If inflation is 6% and your bank pays 3.5%, your money is shrinking.
Slowly. Quietly. Predictably.
Then Comes the Credit Trap
The next milestone?
Your first credit card.
The bank gives it with a smile.
And a line that sounds harmless:
“Minimum due: ₹500.”
That line alone has trapped millions.
RBI data (2025) shows:
- Credit card outstanding debt crossed ₹2.45 lakh crore
- Late fee + interest generates massive profits for banks
- Average interest? 30–42% annually
But again nobody teaches this in school.
You learn it when you’re already paying for it.
Literally.
Children Watch More Than They Listen
If parents fight about money, kids learn:
“Money is stressful.”
If parents hide expenses, kids learn:
“Money is secret.”
If parents openly budget, save, and invest, kids learn:
“Money is a skill.”
Financial behaviour is inherited — silently.
So This Children’s Day: What Should Change?
Not toys.
Not chocolates.
Habits. Conversations. Mindsets.
Here are meaningful changes that actually shape wealth:
1. Give Allowance With Structure, Not Blindly
Instead of:
“Here’s ₹500.”
Try:
- ₹300 for spending
- ₹100 for saving
- ₹100 for investing
Kids learn allocation not consumption.
2. Show Them Compounding With a Real Example
Tell them:
“If you invest ₹1,000 a month from age 12 at 12%, by age 30 you’ll have around ₹7.5 lakh.”
If they start at 22 instead?
Barely ₹3.5 lakh.
Same amount.
Same return.
Time makes the difference.
3. Teach Them the Cost of Delay
Use a simple rule:
Money grows when you wait.
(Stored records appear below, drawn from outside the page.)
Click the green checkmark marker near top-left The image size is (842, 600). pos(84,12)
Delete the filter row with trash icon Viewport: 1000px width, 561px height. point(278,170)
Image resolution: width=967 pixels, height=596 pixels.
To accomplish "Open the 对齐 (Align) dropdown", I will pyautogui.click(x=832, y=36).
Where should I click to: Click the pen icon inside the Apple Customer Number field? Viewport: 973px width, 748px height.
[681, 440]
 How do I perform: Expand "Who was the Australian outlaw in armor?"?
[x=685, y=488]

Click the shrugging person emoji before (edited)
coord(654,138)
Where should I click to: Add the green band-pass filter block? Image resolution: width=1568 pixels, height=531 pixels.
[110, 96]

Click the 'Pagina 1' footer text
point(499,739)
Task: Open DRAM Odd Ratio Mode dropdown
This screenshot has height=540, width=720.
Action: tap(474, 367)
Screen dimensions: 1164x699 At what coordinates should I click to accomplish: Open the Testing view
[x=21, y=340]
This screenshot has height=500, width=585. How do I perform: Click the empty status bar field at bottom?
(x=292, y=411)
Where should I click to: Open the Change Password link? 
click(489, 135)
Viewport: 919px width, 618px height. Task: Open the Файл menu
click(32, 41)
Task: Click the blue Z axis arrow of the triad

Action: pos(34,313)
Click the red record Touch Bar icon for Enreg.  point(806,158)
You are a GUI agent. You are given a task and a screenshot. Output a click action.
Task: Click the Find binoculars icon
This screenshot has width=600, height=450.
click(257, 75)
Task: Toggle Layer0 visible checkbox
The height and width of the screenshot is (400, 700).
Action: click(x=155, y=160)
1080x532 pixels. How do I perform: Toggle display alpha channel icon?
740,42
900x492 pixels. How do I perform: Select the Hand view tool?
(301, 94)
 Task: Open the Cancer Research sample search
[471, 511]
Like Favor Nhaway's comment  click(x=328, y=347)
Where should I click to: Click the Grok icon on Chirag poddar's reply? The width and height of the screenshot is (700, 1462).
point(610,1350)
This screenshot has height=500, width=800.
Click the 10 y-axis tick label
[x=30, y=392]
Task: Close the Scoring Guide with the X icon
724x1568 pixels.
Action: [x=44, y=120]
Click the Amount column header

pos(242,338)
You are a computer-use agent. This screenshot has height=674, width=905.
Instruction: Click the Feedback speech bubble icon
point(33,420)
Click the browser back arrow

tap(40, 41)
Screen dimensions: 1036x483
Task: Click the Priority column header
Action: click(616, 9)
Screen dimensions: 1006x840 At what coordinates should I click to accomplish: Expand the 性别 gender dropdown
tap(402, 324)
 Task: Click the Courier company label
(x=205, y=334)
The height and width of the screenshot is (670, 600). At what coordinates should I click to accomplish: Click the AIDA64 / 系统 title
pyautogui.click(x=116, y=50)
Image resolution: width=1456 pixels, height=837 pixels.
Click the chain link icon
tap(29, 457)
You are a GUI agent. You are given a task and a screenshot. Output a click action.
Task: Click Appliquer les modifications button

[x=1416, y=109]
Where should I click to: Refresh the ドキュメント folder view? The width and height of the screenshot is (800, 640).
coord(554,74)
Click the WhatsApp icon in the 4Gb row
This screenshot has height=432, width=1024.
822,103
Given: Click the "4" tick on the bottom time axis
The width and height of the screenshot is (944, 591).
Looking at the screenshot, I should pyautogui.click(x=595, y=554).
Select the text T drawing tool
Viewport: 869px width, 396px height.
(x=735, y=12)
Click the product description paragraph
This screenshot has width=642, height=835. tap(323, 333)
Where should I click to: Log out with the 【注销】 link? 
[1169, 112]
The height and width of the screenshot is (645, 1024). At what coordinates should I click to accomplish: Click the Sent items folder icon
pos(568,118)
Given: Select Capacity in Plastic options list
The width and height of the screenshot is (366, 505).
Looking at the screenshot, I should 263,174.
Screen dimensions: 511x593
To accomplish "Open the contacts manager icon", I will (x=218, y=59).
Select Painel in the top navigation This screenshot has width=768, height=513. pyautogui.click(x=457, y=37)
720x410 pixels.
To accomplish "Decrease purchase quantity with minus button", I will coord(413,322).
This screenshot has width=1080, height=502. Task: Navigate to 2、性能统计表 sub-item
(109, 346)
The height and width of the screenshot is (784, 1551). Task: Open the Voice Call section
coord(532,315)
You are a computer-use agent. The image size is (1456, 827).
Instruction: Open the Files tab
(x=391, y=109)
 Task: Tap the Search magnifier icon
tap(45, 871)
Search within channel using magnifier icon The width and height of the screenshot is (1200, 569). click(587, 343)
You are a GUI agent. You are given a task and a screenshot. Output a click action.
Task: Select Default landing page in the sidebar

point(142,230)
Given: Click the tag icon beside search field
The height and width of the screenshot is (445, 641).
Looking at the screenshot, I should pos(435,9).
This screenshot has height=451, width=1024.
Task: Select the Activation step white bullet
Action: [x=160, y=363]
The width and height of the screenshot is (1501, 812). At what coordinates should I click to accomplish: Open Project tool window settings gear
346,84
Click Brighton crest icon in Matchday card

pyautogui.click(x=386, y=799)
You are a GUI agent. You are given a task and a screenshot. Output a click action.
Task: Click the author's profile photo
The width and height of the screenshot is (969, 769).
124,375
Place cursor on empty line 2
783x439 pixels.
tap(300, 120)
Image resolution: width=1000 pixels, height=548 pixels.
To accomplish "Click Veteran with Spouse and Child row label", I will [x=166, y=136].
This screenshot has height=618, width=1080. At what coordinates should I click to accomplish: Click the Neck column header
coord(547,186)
Debt grows when you delay.
They’ll remember that more than a textbook paragraph.
4. Make Investing Normal Conversation
Stocks, mutual funds, budgeting – these shouldn’t be adult-only topics.
Kids who grow up around responsible financial conversation become adults who make better financial decisions.
5. Let Kids Make Small Money Mistakes
A ₹200 mistake at 12 is education.
A ₹20 lakh mistake at 32 is disaster.
Because Here’s the Truth
The world our children will inherit is one where:
- Inflation won’t slow down
- Jobs won’t guarantee security
- AI will replace routine work
- Retirement will require planning, not luck
Money skills will matter more than ever.
Not because money is everything
but because without it, everything becomes harder.
So This Children’s Day, Forget the Balloons.
Teach them:
- how to save
- how to invest
- how to question financial offers
- how to understand loans before signing them
Teach them the one chapter the Indian education system skipped:
Financial literacy.
Because every child will eventually grow up.
But not every adult learns how to handle money.
Closing Line
If childhood shapes habits, then Children’s Day shouldn’t only celebrate potential
it should prepare it.
Money isn’t the goal.
But understanding money protects every dream they’ll ever build.